The content originally appeared on: Trinidad and Tobago Newsday

UTC executive director Nigel Edwards. – File photo by Jeff K Mayers

INDEPENDENT Senator Hazel Thompson-Ahye has asked the Unit Trust Corporation (UTC) to make changes in the law that governs its operations in order to allow attorneys to access information from the corporation about unitholders.

Thompson-Ahye, an attorney, put this to UTC officials during the corporation’s 2024 annual general meeting at Government Campus Plaza, Port of Spain on May 23.

After congratulating the UTC on its continued strong financial performance, Thompson-Ahye said, “There is always room for improvement.”

She then raised the matter, which she also raised in the Senate last May.

“I speak on my behalf and on behalf of a number of lawyers who are dissatisfied with the UTC Act section 40 (1) and (2), which precludes staff of UTC from revealing to a lawyer information about a unitholder’s status.”

These sections of the act indicate that UTC employees subscribe to a declaration of secrecy with respect to communicating information about people who have dealings with the corporation to people not legally entitled to that information.

The breach of this secrecy declaration by UTC employees, according to the act, can result in their being liable on summary conviction to a $1,000 fine and imprisonment for a year.

Thompson-Ahye said the act only allows information about a unitholder to be provided to someone nominated by that unitholder.

She asks what happened to the information about the unitholder’s business with UTC if that nominee were deceased or there was no nominee.

Thompson-Ahye opined that there could be many unitholders who are elderly people and others who have mental health issues.
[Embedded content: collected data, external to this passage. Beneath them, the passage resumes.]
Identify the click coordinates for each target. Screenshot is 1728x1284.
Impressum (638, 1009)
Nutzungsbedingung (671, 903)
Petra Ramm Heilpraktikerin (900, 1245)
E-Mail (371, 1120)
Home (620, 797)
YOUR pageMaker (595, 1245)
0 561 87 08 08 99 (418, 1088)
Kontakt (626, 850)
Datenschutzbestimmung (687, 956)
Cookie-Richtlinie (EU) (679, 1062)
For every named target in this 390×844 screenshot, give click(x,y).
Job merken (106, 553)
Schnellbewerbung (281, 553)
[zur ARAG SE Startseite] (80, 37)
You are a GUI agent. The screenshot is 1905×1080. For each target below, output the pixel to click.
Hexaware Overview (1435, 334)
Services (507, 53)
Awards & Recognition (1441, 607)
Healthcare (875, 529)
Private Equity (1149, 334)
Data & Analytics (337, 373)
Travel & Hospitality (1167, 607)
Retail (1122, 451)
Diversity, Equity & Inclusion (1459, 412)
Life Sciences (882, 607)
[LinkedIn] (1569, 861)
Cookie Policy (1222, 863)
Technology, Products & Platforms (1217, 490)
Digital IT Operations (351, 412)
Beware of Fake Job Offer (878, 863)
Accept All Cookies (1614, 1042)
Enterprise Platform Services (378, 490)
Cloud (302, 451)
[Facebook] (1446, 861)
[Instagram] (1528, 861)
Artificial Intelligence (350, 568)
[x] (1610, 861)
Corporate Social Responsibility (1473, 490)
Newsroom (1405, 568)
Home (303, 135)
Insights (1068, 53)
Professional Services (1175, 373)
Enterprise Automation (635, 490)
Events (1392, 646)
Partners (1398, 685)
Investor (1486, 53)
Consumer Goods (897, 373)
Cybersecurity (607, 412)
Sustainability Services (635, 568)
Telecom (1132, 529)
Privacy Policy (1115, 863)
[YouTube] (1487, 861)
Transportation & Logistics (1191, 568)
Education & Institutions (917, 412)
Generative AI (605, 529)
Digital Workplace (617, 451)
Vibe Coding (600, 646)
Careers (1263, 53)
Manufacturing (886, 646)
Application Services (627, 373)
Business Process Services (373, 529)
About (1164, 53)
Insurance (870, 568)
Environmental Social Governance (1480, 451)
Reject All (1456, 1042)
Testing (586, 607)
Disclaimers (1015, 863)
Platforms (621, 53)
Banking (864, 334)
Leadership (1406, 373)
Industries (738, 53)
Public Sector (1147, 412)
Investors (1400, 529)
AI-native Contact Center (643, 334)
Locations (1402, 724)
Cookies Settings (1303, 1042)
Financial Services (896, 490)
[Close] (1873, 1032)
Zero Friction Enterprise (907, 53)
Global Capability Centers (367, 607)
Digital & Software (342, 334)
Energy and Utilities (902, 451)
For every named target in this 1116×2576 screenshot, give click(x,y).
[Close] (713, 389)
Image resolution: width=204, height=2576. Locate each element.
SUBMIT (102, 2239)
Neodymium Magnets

She argued the law did not cater for these situations either.

She said other financial institutions such as commercial banks and credit unions do provide information about their respective clients, when they are dead, to attorneys who represent relatives of those clients.

She asked UTC officials to consider amending the act to address the matters she raised.

The audience laughed when Thompson-Ahye said, “You don’t trust us lawyers? I don’t think so.”

In response, UTC executive director Nigel Edwards said, “We don’t have first-hand control over amendments to the act.”

But he added, “We can and will make approrpriate representation to make changes to the act.”

Edwards told Thompson-Ahye while this may not happen in the time frame she wanted, the matter will be explored.

In response to Thompson-Ahye’s statements in the Senate last May, Minister in the Ministry of Finance Brian Manning confirmed that the Unit Trust Act restricts the UTC from “disclosing information to any person not legally entitled thereto of any information related to the affairs of any person having any dealings with the trust.”

The UTC, he continued, does not disclose information to applicants for letters of administration following the death of the unitholder.

That information is provided to executors appointed by the unitholders in their wills.